Exercise set:
1. In the file-write thread, how often might it be enough to write visited-URL information to disk?
2. In the file-write thread, list every suggestion in the last paragraph that begins with the word "maybe."
3. Rewrite the file-write thread from "Yes, agreed (see" to "dirty flag handling.", putting "config files" in place of "state files".

Selected extract:
Re: Atomic non-durable file write API

Christian Stroetmann <stroetmann@xxxxxxxxxxxxx> · Fri, 24 Dec 2010 12:21:30 +0100

On 24.12.2010 10:51, Ted Ts'o wrote:
On Fri, Dec 24, 2010 at 02:00:13AM +0100, Christian Stroetmann wrote:
I really do know what you want to say, despite that this example is
based on a bug in another system than the FS. But there will be
other examples, for sure.
Sure, but this thread started because someone wanted an "atomic
non-durable file write API", apparently because it was too slow to use
fsync().  If people use databases, it's not a problem; databases use
fsync(), but they use it properly and they provide the proper
transactional interfaces that people want.

That's why I agreed with you on this technical operating system level 
and would like to give the additional information that the database 
management system (DBMS) handles this in the interplay with the FS and 
that a database is stored in a file often with a propritary format for 
efficiency.

The problem comes when people try to implement their own databases
using small files for each row and column of the database, or for each
registry variable.  Then they complain when fsync() is to expensive,
because they need to use fsync() for every single 3 bytes of data they
store in their badly implemented database.

Yes, agreed (see above).

The bottom line is that if you want atomic updates of state
information, you need to use fsync() or fdatasync().  If this is a
performance bottleneck, then you're doing something wrong.  Maybe you
shouldn't be writing a third of a megabyte on every URL click, on the
main GUI thread; maybe the user doesn't need to remember every single
URL that was visited even if the power suddenly fails (maybe it's
enough if you write that information to disk every 3-5 minutes, and
less if you're running on battery).  Or maybe you shouldn't be using
hundreds of small state files, and screw up the dirty flag handling.

Stored data:
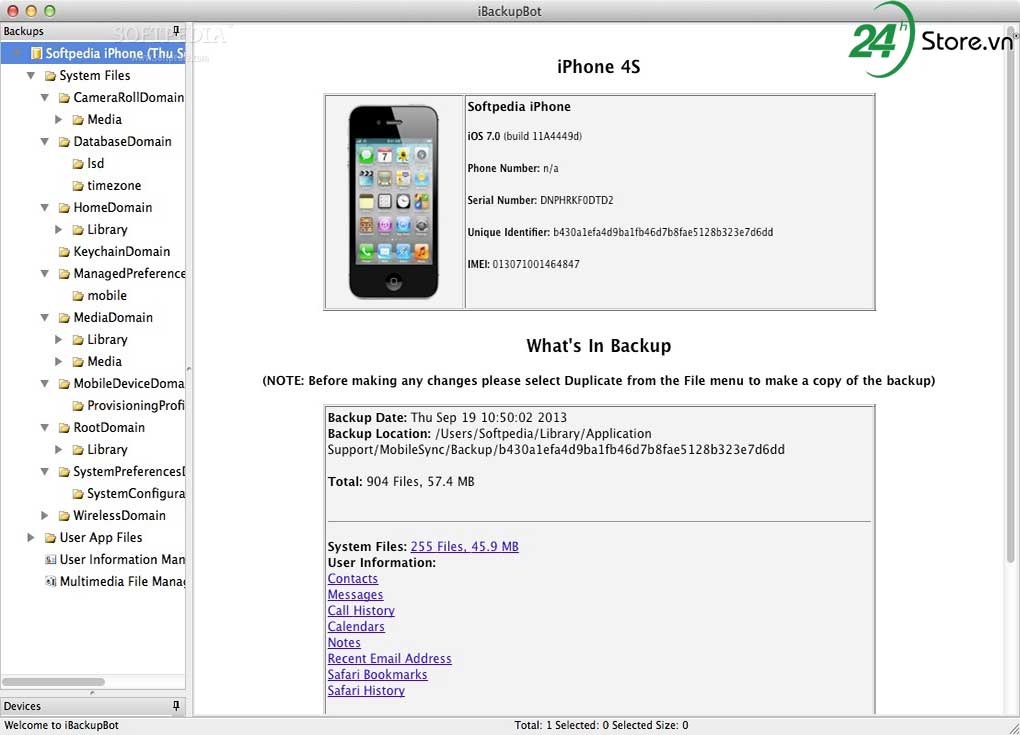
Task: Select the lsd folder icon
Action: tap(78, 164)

Answer set:
1. Every 3-5 minutes, and less often when running on battery.

2.
- You shouldn't be writing a third of a megabyte on every URL click, on the main GUI thread.
- The user doesn't need to remember every single URL that was visited even if the power suddenly fails.
- It's enough if you write that information to disk every 3-5 minutes, and less if you're running on battery.
- You shouldn't be using hundreds of small state files, and screw up the dirty flag handling.

3.
Yes, agreed (see above).

The bottom line is that if you want atomic updates of state
information, you need to use fsync() or fdatasync().  If this is a
performance bottleneck, then you're doing something wrong.  Maybe you
shouldn't be writing a third of a megabyte on every URL click, on the
main GUI thread; maybe the user doesn't need to remember every single
URL that was visited even if the power suddenly fails (maybe it's
enough if you write that information to disk every 3-5 minutes, and
less if you're running on battery).  Or maybe you shouldn't be using
hundreds of small config files, and screw up the dirty flag handling.